§ Directions for this task
For the word "toolbar", count the lines of the records that hold it, and give only that number.

§ Dataset excerpts
__________________________________________________

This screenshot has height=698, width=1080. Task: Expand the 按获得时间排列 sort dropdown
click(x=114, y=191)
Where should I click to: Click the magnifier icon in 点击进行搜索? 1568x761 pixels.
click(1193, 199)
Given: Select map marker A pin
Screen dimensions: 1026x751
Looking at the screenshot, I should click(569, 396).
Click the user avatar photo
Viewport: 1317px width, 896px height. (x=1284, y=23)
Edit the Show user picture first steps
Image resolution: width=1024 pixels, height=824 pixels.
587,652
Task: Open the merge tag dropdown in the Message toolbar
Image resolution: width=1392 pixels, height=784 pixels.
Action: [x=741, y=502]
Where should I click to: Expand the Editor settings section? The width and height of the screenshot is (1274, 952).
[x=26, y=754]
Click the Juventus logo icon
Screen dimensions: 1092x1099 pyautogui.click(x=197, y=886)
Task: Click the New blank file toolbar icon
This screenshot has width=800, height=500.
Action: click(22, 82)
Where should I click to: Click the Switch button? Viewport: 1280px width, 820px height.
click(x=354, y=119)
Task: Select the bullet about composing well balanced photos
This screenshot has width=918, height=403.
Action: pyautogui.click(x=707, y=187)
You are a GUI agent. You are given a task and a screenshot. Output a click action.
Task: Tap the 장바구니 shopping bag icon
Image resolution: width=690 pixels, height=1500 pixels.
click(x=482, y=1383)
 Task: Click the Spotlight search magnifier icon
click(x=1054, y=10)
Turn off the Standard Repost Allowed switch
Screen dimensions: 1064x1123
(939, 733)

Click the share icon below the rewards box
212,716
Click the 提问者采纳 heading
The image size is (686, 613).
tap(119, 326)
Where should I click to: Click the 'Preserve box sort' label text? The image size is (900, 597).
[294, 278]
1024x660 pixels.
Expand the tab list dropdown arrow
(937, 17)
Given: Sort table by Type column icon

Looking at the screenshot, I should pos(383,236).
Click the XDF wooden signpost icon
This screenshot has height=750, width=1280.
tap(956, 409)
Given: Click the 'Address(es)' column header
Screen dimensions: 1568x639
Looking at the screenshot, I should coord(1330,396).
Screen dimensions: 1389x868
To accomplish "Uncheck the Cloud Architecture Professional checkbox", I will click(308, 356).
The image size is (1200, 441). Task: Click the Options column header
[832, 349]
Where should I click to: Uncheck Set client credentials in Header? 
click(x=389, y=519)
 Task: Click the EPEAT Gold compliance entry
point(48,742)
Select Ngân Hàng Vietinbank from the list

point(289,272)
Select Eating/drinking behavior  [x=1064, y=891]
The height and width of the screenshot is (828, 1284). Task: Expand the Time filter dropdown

__________________________________________________

§ Exercise answer
2